Re: FTS Performance in SQL 2005
- From: tony.newsgrps@xxxxxxxxx
- Date: 1 Nov 2006 08:39:02 -0800
Hi Hilary,
Your comment here is a bit scary. It sounds like the FTS capabilities
of Sql Server 2005 are not ready for production. Can you detail a bit
more the problems you encounter that force you to restart the sql fts
once a week? Is MS aware of that problem? What are their
recommendations? Do you know of any upcoming patch or SP that would fix
this?
Tony.
Hilary Cotter wrote:
We pound full-text search the same way you do. There are advantages to a
multi-proc machine - a quad or eight way. We have to restart sql fts once a
week. We find that smaller tables work better - where smaller is 50 million
or so rows.
We also found the following settings work well:
setting a high resource usage to 5 and reorganize frequently.
set ft crawl bandwidth (max) and ft notify bandwidth (max) to 0,
set max full-text crawl range to the number of cpu's on your system,
index text only,
put your catalogs on the fastest disk subsystem (RAID 10) possible
preferrably with their own controller,
and run 64 bit.
--
Hilary Cotter
Director of Text Mining and Database Strategy
RelevantNOISE.Com - Dedicated to mining blogs for business intelligence.
This posting is my own and doesn't necessarily represent RelevantNoise's
positions, strategies or opinions.
Looking for a SQL Server replication book?
http://www.nwsu.com/0974973602.html
Looking for a FAQ on Indexing Services/SQL FTS
http://www.indexserverfaq.com
"Doug Funk" <doug.funk@xxxxxxxxxxxxxxxxxxx> wrote in message
news:lAN_g.60102$OI1.44332@xxxxxxxxxxxxxxx
I do not see any resolution to this problem mentioned, and have a similar
problem.
I have just implemented a database with 12 tables, one FT index on a text
column for each table. The unique key column is a uniqueidentifier.

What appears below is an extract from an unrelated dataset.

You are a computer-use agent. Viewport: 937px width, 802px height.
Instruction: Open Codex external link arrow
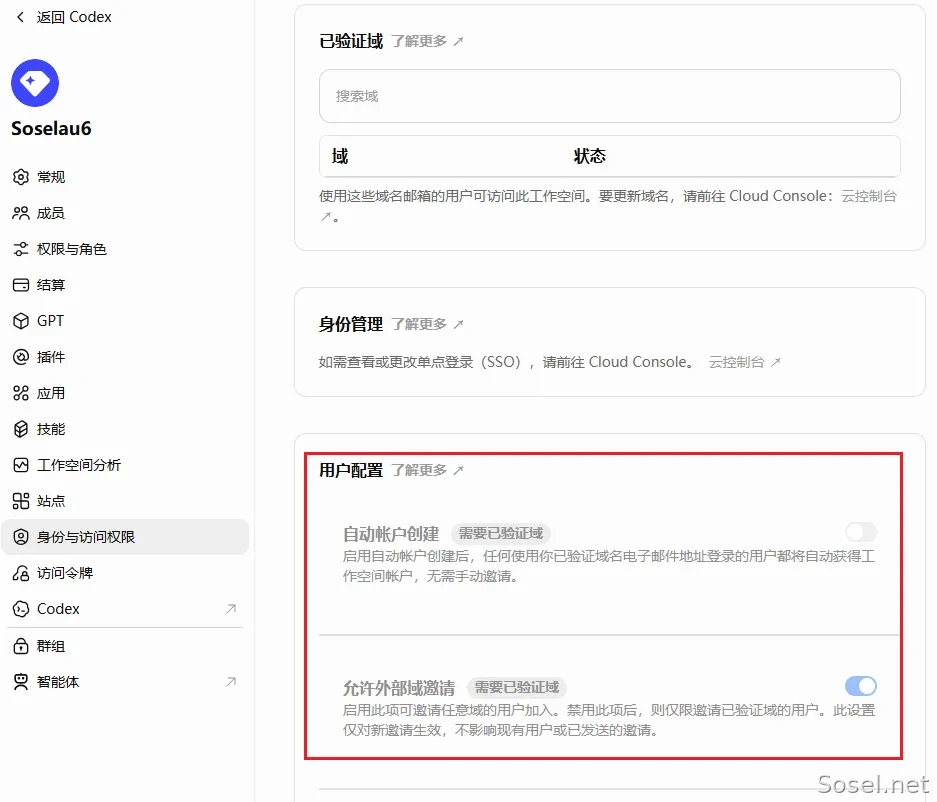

This is under SQL Server 2005, SP1, Windows 2003 Server, on an x64 dual
processor system with 16 GB RAM. SQL Server is limited to 12 GB RAM and
nothing else runs on the box.
The query uses CONTAINSTABLE.
We have an automated process that feeds thousands of queries, one at a
time, to run FT searches.
It appears that the searches run fine for a while, then the searches take
longer and longer, until eventually the search never returns, for hours
anyway.
When we see this happening, in Windows Task Manager we see that process
msftesql shows PF Delta up over 50,000.
The Memory Usage and VM Size never increase over about 65 MB and 20MB.
Did you ever find a solution for this ?
Thanks.
Doug Funk
News Data Services
dfunk@xxxxxxxxxxxxxxxxxxx
"Simon Sabin" <SimonSabin@xxxxxxxxxxxxxxx> wrote in message
news:c4366deffa728c87fe6f490db50@xxxxxxxxxxxxxxxxxxxxxxx
Hello KaMa,
The maximum equates to process ~4.5GB/s thats a lot.
Can you post you query plans and the output of statistics IO
Simon Sabin
SQL Server MVP
http://sqlblogcasts.com/blogs/simons
Hello Simon,
The PageLookups/sec are avg. 15000-17000 when doing a large full-text
query, but currently I also have other processes quering the FT, so
this could.
Minimum: 0
Maximum: 560613.508
Average: 53890.00
Values from ~ 100 seconds...
Do you know if the memory FT/SQL uses was merged?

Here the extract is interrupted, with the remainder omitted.